One might think that an experienced pilot who has obtained their licence from a competent authority, gets a type rating and passes the recurrent check should be able to pass an interview and assessment when going for a job with a different airline, but the statistics say otherwise.

The first thing to bear in mind is that you are competing against a number of other competent pilots also applying for the role. So, it’s often not a case that you are not good enough to fly for the airline, but that someone else was deemed a better fit. Almost all airlines are looking for the top 10% of pilots to work from them and certainly no airline is looking for the bottom 10%. Unfortunately, the numbers don’t stack up overall, there is a worldwide shortage of qualified quality pilots. There are just about enough pilots coming out of flying schools to meet the demand for pilots and in some areas around the world there are not enough new pilots coming along. Hence, we see a number of airlines starting to get involved at the flying school level again. So, if there are just enough pilots to satisfy the overall demand, how can airlines ensure that they get the best?  One way, and it doesn’t actually seem to make sense, is to interview ten to pick one – that way you can tell yourself you are getting the best 10%.

What can you do to improve your chances? The application form is the start and the airline is really just looking at your experience (hours), your licence types and previous employment history (who else you have flown for). That and nationality, age and contact details is enough, they don’t want to know your pet’s names or that you have raised money to build a local school. They want to see if you can fly a plane safely, will get on with your fellow pilots, will be a good employee and that you will stay with them for a reasonable period.

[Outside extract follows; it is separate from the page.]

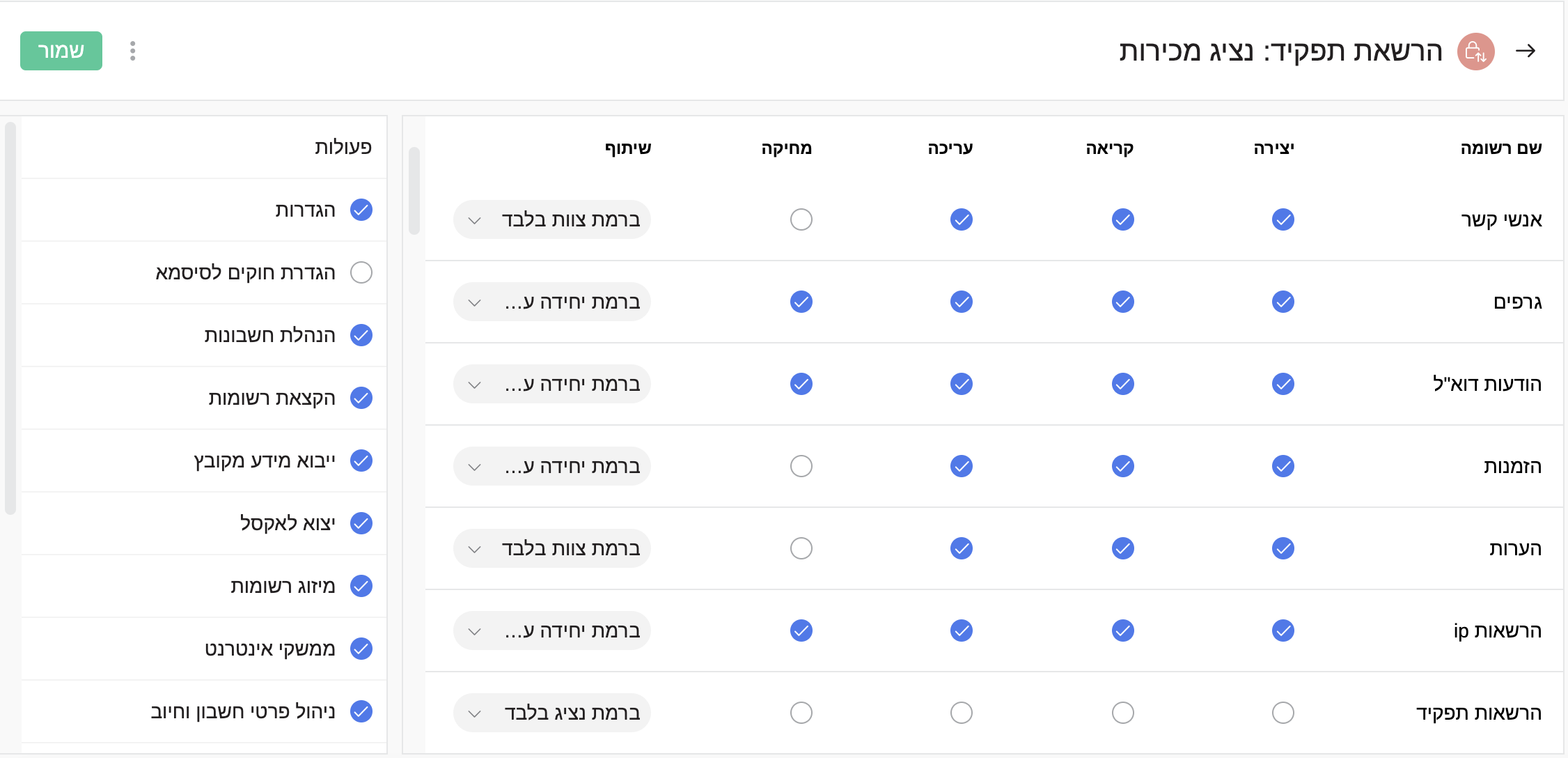Enable read permission for הרשאות תפקיד
Viewport: 1568px width, 758px height.
1122,713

These really are the important things. First and foremost, you are going for a job as an employee with the airline and therefore the interview is about trying to find out why you want to join their particular airline and if you are going to stay. They also want to see if you will fit into the airline culture. One question often in the back of the assessor’s mind is “would I want to spend 10 hours in the same cockpit with the candidate”?

The Simulator assessment is much more than checking out your technical flying skills.  The assessor is also trying to assess your soft skills. They are checking your communication skills, leadership and teamwork, problem solving and decision making skills, workload management and situational awareness. All of these will be tested regardless of what type of simulator you are in.

Thankfully most pilots approach the interview and assessment process in the correct frame of mind. It is a job interview and the airline is only going to offer the position to the person they feel is the best fit for the company and is going to make a positive contribution to the airline and the team around them. If you fail to persuade the airline that you are that pilot, or, unfortunately, if another candidate does a better job at persuading the airline, then you may find that you will fail the process. Does this mean you are a bad pilot, no of course not. It just means that airline may not be the best fit for you at the present moment.

Do your homework on the airline, prepare in advance and go into sell mode at the interview and don’t forget to show the soft skill competencies that make you the pilot you are. Its often the simple things that can made a difference:

  • Make eye contact with interview panel
  • Don’t underestimate the power of the HR team, talk to them as well as the pilots interviewing you
  • Give the positive reasons why you want to join the airline
  • In group interviews don’t try and dominate the conversation. Communication skills involve listening and talking. Don’t forget to show that you can listen.
  • Show you can fly the plane and follow procedures.

Every airline has their own culture and push and pull factors for attracting and keeping pilots. And likewise, all pilots are individuals and have their own motivations for working. The interview and assessment process is about trying to match the pilot with the airline to ensure the best fit for both and to ensure that the pilot does in fact have the necessary skills to fly safely, albeit, this is almost assumed as they have a licence and are flying for another regulated airline. If they weren’t safe and competent what are they doing flying for someone else!